Exercise details
From the discussion of Susan Polgar and the USCF Executive Board, pull out the passage that starts with the words "Being a politico" and ends after "will be there.", copying it word for word.

I would counsel Susan Polgar to attend to what
she does well. She is a chess grandmaster, a chess
teacher, a chess promoter. The idea that she would
spend a significant number of hours weekly as a member
of the USCF Executive Board makes no sense to me.

Susan Polgar's friend Paul Truong knows chess
(his rating is not faked) is tough as nails and
evidently is able to promote GM Polgar and the royal
game. He would be a fine Executive Board member, and
if I were a member, I would cast my vote for him --
along with Sam Sloan and Mike Goodall.

I can't imagine how GM Polgar would long survive
among the cut-throats on the Executive Board and in
the USCF committee system. Many of those on the
committees are the absolute dregs: dismal, dull,
dreary, depressing and deadly. They are HORRIBLE and
HIDEOUS creatures.


You know Larry,

I wrote with Joel Lautier /a lot/ when he headed ACP - and had some business
with him re the Paris Petersburg broadcast match.

I think you have said it!

Being a politico of chess is very different than playing chess and while
Joel was always dutiful I never gained the sense he liked the diversion from
his main love, which was playing the game.

First, there would be conflict of interest
problems. GM Polgar would have to surrender many
interesting chess and financial opportunities that she
deserves to have. Which ones? That will be for the
future to determine, but the pain will be there.


I can't really share confidences like this in the open, not that I know so
very much - but my guess is that she would simply sacrifice for USCF - which
is not to say I think this is a good idea - and in fact she might do rather
better for future chess players if she did not. A conundrum! And yes,
difficult decisions.

Extracted data
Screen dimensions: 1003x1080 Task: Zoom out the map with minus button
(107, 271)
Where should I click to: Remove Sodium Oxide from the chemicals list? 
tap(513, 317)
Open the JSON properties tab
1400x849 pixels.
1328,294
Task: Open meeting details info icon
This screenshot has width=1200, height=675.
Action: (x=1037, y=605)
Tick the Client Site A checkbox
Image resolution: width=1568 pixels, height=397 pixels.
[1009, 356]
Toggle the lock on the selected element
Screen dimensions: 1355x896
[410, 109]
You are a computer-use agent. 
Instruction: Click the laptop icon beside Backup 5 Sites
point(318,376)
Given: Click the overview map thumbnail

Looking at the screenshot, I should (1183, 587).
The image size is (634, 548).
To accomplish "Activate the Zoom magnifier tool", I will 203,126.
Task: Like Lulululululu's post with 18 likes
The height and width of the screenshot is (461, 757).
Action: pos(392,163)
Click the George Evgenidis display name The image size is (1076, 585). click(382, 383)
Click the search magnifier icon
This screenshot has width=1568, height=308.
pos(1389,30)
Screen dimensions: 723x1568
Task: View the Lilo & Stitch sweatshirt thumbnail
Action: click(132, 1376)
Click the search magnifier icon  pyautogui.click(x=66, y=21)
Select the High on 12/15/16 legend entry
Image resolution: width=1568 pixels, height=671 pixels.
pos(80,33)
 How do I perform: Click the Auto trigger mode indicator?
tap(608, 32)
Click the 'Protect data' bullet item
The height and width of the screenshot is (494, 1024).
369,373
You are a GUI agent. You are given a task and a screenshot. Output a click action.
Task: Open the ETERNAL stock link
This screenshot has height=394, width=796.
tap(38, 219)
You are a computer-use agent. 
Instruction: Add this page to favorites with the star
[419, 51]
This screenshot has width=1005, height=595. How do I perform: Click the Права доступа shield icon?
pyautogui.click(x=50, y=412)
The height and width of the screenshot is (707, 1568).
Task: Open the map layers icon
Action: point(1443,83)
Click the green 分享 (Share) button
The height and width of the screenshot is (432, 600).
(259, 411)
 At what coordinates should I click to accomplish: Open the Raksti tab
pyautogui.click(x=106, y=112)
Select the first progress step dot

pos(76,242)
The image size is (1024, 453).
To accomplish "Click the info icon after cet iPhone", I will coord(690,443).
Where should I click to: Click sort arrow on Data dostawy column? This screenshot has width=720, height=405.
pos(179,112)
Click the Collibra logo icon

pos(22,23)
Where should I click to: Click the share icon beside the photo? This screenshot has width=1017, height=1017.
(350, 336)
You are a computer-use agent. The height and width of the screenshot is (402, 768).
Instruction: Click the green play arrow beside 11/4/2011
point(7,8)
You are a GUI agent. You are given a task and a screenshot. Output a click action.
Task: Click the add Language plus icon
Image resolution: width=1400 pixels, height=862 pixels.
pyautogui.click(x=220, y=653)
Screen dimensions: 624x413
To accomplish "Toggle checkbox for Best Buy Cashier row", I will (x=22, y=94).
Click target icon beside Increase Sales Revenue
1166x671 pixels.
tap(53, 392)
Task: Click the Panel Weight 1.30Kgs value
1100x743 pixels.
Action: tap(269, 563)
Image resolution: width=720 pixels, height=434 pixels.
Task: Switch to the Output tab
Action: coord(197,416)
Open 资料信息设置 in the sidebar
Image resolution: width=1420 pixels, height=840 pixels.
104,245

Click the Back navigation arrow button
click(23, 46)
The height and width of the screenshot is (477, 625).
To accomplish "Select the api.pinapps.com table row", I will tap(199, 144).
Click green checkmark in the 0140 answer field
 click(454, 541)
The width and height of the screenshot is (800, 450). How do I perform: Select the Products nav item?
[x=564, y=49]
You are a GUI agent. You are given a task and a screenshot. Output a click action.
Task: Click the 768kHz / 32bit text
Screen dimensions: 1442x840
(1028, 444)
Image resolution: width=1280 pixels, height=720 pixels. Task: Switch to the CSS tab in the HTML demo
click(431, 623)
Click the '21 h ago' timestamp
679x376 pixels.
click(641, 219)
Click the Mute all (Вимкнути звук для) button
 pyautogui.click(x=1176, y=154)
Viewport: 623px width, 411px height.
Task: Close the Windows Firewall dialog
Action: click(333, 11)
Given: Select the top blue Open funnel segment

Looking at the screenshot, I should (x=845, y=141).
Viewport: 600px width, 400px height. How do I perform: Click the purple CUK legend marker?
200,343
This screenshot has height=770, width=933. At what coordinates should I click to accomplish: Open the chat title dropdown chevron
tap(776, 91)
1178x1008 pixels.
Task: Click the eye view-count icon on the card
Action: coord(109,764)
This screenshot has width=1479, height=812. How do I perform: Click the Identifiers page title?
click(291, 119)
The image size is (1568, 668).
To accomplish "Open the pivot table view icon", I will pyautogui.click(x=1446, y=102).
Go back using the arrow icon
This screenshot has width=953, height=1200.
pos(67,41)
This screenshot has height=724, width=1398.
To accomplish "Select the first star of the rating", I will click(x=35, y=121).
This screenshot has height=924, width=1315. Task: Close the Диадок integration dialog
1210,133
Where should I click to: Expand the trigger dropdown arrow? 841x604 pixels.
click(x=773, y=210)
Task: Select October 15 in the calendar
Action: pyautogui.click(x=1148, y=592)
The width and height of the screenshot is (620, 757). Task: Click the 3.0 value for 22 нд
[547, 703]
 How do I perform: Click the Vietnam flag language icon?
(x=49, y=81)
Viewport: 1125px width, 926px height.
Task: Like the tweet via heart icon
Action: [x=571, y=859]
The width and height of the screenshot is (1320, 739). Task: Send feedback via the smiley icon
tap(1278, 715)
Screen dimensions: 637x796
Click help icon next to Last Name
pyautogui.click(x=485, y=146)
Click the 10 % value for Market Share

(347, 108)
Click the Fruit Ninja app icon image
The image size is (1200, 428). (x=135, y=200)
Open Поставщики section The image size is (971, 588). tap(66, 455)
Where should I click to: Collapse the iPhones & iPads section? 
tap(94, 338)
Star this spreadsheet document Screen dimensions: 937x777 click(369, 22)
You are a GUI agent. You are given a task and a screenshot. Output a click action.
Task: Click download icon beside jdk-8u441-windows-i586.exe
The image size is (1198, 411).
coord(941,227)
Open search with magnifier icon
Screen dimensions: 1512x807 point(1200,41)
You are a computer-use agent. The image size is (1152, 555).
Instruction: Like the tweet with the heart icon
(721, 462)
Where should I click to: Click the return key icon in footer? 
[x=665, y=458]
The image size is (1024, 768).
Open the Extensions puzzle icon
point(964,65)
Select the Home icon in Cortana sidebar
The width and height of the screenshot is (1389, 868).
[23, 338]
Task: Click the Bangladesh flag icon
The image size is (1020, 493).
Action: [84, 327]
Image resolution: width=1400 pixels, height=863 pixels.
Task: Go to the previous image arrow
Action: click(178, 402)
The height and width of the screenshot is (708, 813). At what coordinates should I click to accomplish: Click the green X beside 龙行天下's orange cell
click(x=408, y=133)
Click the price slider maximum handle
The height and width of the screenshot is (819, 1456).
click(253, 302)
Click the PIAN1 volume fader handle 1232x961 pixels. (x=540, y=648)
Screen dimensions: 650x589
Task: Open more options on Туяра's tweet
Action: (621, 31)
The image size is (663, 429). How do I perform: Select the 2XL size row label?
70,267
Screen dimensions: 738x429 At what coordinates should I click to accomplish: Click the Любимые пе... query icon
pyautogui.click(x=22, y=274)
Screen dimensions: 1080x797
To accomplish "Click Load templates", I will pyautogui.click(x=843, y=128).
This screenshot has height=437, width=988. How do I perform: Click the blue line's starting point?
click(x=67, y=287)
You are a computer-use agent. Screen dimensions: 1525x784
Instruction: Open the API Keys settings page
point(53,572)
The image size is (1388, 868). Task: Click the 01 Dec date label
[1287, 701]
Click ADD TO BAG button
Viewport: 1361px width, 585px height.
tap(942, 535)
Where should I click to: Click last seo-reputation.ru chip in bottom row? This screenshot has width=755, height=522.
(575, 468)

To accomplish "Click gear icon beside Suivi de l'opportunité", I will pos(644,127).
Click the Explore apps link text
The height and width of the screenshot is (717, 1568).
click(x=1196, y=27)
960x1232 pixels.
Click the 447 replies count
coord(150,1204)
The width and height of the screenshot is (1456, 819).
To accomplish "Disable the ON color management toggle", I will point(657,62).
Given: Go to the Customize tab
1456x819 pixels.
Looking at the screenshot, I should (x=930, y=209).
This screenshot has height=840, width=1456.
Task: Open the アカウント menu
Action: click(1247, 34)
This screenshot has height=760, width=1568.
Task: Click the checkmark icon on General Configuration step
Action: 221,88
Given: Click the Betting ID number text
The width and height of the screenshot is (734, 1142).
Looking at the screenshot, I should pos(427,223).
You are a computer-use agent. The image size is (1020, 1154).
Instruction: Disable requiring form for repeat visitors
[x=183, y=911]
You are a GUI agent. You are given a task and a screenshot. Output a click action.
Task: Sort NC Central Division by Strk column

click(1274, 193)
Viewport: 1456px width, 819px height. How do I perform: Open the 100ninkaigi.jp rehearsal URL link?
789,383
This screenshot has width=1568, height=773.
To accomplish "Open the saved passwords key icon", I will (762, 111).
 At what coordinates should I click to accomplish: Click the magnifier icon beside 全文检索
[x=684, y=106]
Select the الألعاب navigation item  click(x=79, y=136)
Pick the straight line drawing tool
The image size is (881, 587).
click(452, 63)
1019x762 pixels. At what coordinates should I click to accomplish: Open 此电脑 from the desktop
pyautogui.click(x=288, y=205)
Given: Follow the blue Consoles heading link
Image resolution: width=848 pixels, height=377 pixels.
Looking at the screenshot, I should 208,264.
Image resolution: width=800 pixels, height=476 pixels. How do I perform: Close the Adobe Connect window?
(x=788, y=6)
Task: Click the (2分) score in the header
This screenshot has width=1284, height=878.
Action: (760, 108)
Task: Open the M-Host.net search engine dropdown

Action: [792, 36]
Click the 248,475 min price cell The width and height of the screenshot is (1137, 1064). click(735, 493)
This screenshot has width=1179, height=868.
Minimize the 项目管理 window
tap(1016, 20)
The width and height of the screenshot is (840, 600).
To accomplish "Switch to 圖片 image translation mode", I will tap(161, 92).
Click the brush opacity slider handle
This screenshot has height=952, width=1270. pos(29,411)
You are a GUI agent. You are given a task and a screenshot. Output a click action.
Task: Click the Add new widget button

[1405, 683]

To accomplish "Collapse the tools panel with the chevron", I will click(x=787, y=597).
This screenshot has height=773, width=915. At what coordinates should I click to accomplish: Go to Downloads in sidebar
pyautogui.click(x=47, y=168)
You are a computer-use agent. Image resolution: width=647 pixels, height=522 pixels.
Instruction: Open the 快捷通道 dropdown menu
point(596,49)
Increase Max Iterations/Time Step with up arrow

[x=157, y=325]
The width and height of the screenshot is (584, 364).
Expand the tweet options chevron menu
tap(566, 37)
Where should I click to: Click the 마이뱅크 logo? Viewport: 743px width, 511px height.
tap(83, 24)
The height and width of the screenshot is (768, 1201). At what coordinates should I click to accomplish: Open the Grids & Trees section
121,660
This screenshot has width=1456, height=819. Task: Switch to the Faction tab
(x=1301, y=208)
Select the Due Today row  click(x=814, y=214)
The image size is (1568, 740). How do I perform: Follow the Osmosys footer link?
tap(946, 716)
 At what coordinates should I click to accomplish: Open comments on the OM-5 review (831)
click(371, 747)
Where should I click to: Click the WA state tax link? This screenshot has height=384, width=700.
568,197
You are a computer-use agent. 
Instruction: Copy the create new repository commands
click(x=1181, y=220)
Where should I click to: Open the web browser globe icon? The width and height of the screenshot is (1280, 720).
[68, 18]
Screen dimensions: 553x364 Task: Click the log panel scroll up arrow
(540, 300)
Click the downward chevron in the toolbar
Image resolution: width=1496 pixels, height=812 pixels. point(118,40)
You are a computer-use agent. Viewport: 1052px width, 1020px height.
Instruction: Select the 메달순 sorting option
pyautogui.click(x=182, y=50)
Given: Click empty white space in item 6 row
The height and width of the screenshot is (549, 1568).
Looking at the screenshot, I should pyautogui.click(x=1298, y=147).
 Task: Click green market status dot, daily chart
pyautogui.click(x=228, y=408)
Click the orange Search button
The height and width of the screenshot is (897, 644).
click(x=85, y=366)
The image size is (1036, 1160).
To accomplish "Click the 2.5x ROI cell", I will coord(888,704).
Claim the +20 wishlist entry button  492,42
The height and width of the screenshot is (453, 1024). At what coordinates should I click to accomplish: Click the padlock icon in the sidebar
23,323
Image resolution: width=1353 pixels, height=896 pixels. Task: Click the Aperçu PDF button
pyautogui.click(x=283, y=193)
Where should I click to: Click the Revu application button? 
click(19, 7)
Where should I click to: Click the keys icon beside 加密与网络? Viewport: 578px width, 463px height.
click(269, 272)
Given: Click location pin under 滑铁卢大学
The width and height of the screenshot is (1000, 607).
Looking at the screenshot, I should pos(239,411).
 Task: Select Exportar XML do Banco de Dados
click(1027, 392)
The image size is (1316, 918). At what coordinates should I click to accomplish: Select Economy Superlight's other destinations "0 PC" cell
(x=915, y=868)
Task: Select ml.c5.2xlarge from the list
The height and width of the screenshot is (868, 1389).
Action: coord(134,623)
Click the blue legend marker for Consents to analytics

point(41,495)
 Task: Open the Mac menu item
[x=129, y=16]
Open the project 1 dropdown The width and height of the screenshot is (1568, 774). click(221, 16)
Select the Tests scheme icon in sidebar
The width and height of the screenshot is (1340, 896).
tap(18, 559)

Solution for this task
Being a politico of chess is very different than playing chess and while
Joel was always dutiful I never gained the sense he liked the diversion from
his main love, which was playing the game.

First, there would be conflict of interest
problems. GM Polgar would have to surrender many
interesting chess and financial opportunities that she
deserves to have. Which ones? That will be for the
future to determine, but the pain will be there.